Jobs →
a - In the essay on women's body image and social nudity, what did one nudist say nudism is really about?
b - Please carry the essay on women's body image and social nudity forward from its final sentence.

Supplied text →
Without exception, women who have somehow learned to feel at ease while participating in social nudity report that their body image and self-esteem improve dramatically. First, among other nudists they feel the unconditional acceptance and learn quickly that no one expects them to have a “perfect” body. Nudists I think more than any other group in society understand and accept the diversity of the different sizes, shapes and ages of the human body. Secondly, when a woman decides to participate in social nudity she learns that despite the fact she will meet people smaller, larger, younger and older than she, everyone does look pretty much the same when nude. This too helps diffuse many of the negative feelings she might have about her own body and appearance. In a real sense, as one nudist observed, nudism isn’t really about the physical but about the mental.

While one of the biggest obstacles to female participation in social nudity, body image possibly holds the greatest promise for helping a woman learn to feel more accepting of her own body and appearance. We need more women in naturism/nudism because we need the diversity. In all aspects of society, women are a big part of the equation and bring to the table unique opinions, perspectives, views and life experiences that men can’t. I think the more women who are willing to get beyond their body image issues and try social nudity the better the lifestyle will be for all. A few women willing to adopt the pioneer spirit and participate, the more easily women in the future will be able to find the courage to try it and discover how meaningful and enjoyable it can be.

One way a woman might improve her body image and body acceptance is by undergoing a reality check. Develop critical awareness by asking yourself questions like;
  • Where do the expectations about my body come from?
  • How realistic are my expectations?
  • Can I be all these things all of the time?
  • Can all of these characteristics exist in one person?
  • Do the expectations conflict with each other?
  • Am I describing who I want to be or who others want me to be?
  • What are my fears?
Honest answers to questions like these I think will go a long way towards helping to dispel the “myth” of the “perfect” body and will help a woman see the futility of trying to live up to such an impossible ideal. We are all different, we are all unique and there is beauty to be celebrated in our diversity. All naked bodies are different but all are beatiful creations, truly works of art and meant to be appreciated not scorned.

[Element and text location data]

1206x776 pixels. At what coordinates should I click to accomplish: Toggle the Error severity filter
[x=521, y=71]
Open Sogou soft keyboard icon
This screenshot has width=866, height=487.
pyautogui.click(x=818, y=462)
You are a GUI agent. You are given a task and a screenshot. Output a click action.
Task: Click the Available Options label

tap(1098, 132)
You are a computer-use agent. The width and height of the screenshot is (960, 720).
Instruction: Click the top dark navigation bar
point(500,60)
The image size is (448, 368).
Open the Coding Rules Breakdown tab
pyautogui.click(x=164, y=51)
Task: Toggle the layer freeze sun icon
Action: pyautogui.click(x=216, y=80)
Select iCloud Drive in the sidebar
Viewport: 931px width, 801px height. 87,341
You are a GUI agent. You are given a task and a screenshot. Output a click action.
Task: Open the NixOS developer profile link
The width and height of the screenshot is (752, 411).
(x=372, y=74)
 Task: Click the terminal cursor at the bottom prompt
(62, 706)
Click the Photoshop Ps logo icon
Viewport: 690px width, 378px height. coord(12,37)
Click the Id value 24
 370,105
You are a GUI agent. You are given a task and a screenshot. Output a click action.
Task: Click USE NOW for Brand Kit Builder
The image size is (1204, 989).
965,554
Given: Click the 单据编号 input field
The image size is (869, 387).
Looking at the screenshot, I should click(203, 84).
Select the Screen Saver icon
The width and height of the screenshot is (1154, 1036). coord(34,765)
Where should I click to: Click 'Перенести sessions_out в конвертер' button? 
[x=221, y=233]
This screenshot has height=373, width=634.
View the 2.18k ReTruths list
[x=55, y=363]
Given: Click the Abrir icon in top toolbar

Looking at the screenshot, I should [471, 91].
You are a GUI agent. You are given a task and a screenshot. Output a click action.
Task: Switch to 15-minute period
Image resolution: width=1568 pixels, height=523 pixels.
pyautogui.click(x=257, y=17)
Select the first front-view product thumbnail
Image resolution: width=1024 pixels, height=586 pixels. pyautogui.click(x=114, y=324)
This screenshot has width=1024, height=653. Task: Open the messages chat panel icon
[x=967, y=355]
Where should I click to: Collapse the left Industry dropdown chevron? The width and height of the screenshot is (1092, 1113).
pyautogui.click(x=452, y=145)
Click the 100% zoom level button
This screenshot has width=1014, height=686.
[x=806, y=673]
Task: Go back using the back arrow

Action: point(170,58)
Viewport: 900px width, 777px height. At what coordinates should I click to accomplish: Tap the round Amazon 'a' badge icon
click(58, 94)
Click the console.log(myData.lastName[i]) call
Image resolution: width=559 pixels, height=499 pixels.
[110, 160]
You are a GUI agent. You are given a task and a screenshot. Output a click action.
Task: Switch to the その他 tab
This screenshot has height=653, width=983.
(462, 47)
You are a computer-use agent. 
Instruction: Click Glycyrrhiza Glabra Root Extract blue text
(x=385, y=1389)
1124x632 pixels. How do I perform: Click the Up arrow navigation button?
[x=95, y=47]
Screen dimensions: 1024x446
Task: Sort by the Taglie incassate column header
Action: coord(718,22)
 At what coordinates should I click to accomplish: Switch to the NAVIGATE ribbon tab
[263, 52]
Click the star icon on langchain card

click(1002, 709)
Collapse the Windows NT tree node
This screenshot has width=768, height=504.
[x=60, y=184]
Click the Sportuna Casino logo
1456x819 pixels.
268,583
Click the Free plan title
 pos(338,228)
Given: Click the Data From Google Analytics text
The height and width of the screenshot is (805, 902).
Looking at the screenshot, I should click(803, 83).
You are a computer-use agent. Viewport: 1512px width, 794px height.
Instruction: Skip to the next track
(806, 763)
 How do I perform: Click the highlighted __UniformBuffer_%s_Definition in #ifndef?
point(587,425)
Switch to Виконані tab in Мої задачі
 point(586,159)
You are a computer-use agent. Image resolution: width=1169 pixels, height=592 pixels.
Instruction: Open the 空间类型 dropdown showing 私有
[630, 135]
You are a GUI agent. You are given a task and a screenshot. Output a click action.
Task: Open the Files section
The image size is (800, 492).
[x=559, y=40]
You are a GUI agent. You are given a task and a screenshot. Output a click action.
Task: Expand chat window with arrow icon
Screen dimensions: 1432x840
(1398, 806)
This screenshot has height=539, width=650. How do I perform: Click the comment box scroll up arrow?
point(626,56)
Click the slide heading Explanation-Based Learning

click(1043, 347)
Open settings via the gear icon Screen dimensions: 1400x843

Results in order →
a - The mental, not the physical.

b -
Women often ask, “Can I feel comfortable as a nudist even though I don't have a perfect body?” The answer is, absolutely yes! Enjoying social nudity and nude recreation is not about comparing your body to another. Nudism is all about accepting your body and everyone else’s just as nature made them. Let me conclude with an observation of one woman named Lisa, and what social nudity has come to mean for her…

“When I'm at my club with other nudists, I’m in a relaxed community. It’s a very supportive environment. Being nude has become the most normal thing in the world. I sometimes wonder if you’ll pardon this well-worn phrase, what took me so long. The people I’ve met are courteous and friendly, there are no pressures, no daily hassles. At my club it’s easier to relate to people on the basis of who they really are, not by the image their clothes say they are. And I feel a sense of respect for me as an individual. It feels fabulous to be judged by who I am and not by the physical condition of my body or the style clothing I’m wearing. Now, whether Im at a nudist club or at my job, my self-esteem says, ‘Hey, I am a beautiful person!’ My whole being is more relaxed; I’ve never been this confident.”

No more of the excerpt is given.